How to speed up simple linear algebra optimization probelm in Julia?

I implemented the LSDD changepoint detection method decribed in [1] in Julia, to see if I could make it faster than the existing python implementation [2], which is based on a grid search that looks for the optimal parameters.
I obtain the desired results but despite my best efforts, my grid search version of it takes about the same time to compute as the python one, which is still way too long for real applications.
I also tried using the Optimize package which only makes things worse (2 or 3 times slower).
Here is the grid search that I implemented :
using Random
using LinearAlgebra
function squared_distance(X::Array{Float64,1},C::Array{Float64,1})
sqd = zeros(length(X),length(C))
for i in 1:length(X)
for j in 1:length(C)
sqd[i,j] = X[i]^2 + C[j]^2 - 2*X[i]*C[j]
end
end
return sqd
end
function lsdd(x::Array{Float64,1},y::Array{Float64,1}; folds = 5, sigma_list = nothing , lambda_list = nothing)

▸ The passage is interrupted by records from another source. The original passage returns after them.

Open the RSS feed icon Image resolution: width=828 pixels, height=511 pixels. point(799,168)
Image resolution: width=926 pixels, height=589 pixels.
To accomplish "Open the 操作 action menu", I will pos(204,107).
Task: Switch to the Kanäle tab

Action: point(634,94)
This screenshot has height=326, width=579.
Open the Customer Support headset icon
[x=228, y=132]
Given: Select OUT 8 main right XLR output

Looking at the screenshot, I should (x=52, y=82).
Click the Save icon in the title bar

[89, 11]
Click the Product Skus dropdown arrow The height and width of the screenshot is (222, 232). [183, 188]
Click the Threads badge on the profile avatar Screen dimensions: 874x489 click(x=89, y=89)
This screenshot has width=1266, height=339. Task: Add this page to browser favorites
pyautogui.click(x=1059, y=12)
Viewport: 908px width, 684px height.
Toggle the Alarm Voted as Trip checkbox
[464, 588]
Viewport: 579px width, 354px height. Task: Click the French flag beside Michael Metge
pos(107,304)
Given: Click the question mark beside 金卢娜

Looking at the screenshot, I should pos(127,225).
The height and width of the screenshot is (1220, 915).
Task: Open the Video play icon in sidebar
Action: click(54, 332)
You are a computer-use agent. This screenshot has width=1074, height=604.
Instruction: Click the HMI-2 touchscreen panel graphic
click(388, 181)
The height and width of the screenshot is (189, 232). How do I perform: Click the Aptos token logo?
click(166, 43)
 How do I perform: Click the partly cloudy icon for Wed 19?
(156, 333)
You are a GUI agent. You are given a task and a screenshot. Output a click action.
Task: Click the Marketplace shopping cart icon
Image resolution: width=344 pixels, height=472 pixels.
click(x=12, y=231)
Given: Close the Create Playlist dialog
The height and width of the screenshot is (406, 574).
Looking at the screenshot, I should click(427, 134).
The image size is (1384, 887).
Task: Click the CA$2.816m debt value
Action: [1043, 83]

lx,ly = length(x), length(y)
b = min(lx+ly,300)
C = shuffle(vcat(x,y))[1:b]
CC_dist2 = squared_distance(C,C)
xC_dist2, yC_dist2 = squared_distance(x,C), squared_distance(y,C)
Tx,Ty = length(x) - div(lx,folds), length(y) - div(ly,folds)
#Define the training and testing data sets
cv_split1, cv_split2 = floor.(collect(1:lx)*folds/lx), floor.(collect(1:ly)*folds/ly)
cv_index1, cv_index2 = shuffle(cv_split1), shuffle(cv_split2)
tr_idx1,tr_idx2 = [findall(x->x!=i,cv_index1) for i in 1:folds], [findall(x->x!=i,cv_index2) for i in 1:folds]
te_idx1,te_idx2 = [findall(x->x==i,cv_index1) for i in 1:folds], [findall(x->x==i,cv_index2) for i in 1:folds]
xTr_dist, yTr_dist = [xC_dist2[i,:] for i in tr_idx1], [yC_dist2[i,:] for i in tr_idx2]
xTe_dist, yTe_dist = [xC_dist2[i,:] for i in te_idx1], [yC_dist2[i,:] for i in te_idx2]
if sigma_list == nothing
sigma_list = [0.25, 0.5, 0.75, 1, 1.2, 1.5, 2, 2.5, 2.2, 3, 5]
end
if lambda_list == nothing
lambda_list = [1.00000000e-03, 3.16227766e-03, 1.00000000e-02, 3.16227766e-02,
1.00000000e-01, 3.16227766e-01, 1.00000000e+00, 3.16227766e+00,
1.00000000e+01]
end
#memory prealocation
score_cv = zeros(length(sigma_list),length(lambda_list))
H = zeros(b,b)
hx_tr, hy_tr = [zeros(b,1) for i in 1:folds], [zeros(b,1) for i in 1:folds]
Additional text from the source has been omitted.